The New Hampshire Business Review reports that in 2014 $24.1 billion dollars was invested in “angel investments” that was down 2.8% from 2013. The average deal size dropped 6.4% to $328,500 down from $337, 850 in 2013. Although those numbers saw a decrease, the actual number of angel investors saw a significant increase of 5.9%.
“It was kind of a mixed bag,” says Jeffrey Sohl, director of the UNH Center for Venture Research, about 2014. “The dollars [down per deal] were really more of a calibration of valuations, which I think was needed in the market. I think things were getting out of hand, not necessarily in New Hampshire, but in other parts of the country.”
When you couple all of this data with a drop in seed stage investment activity it appears that “investors” are in the driver’s seat, which many say makes for a healthier startup environment.

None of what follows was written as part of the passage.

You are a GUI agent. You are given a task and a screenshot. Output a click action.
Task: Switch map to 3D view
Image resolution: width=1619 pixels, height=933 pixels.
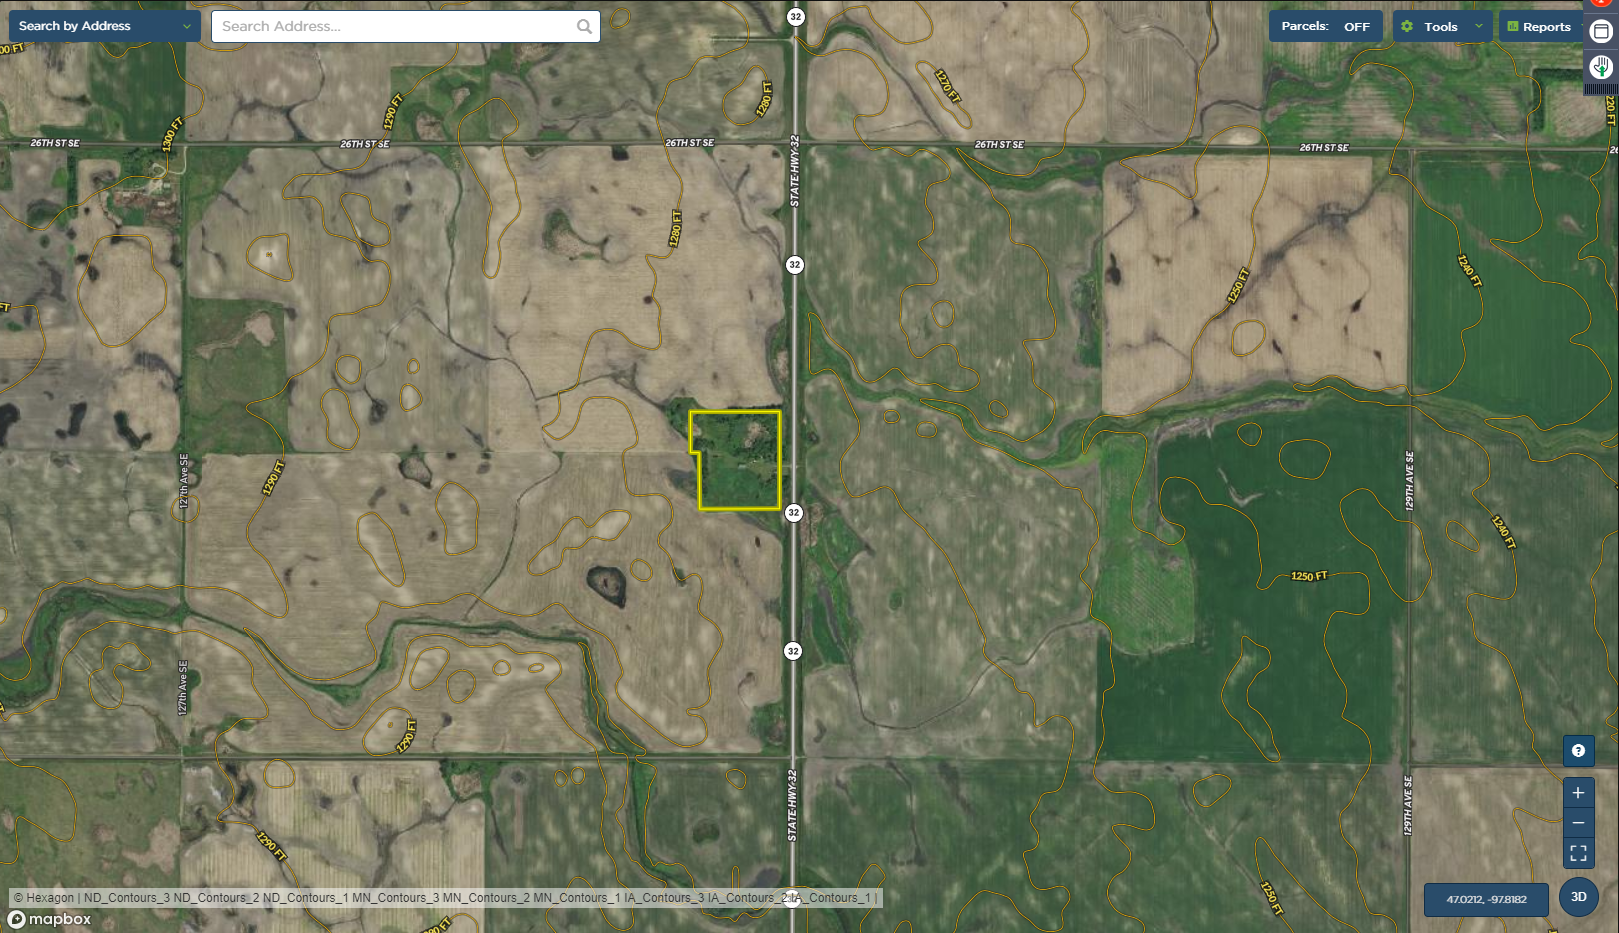[x=1579, y=897]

Seed stage funding has been bounding around since the 2008 economic crash days. In 2012 it was down, in 2013 it was up, in 2014 seed funding was down again, as it is this year to date so far. Many attribute that to the increase in expansion rounds of funding, although startups are worried that means that earlier stage companies are going to have to bootstrap longer, a notion that investors like Mark Cuban think is good.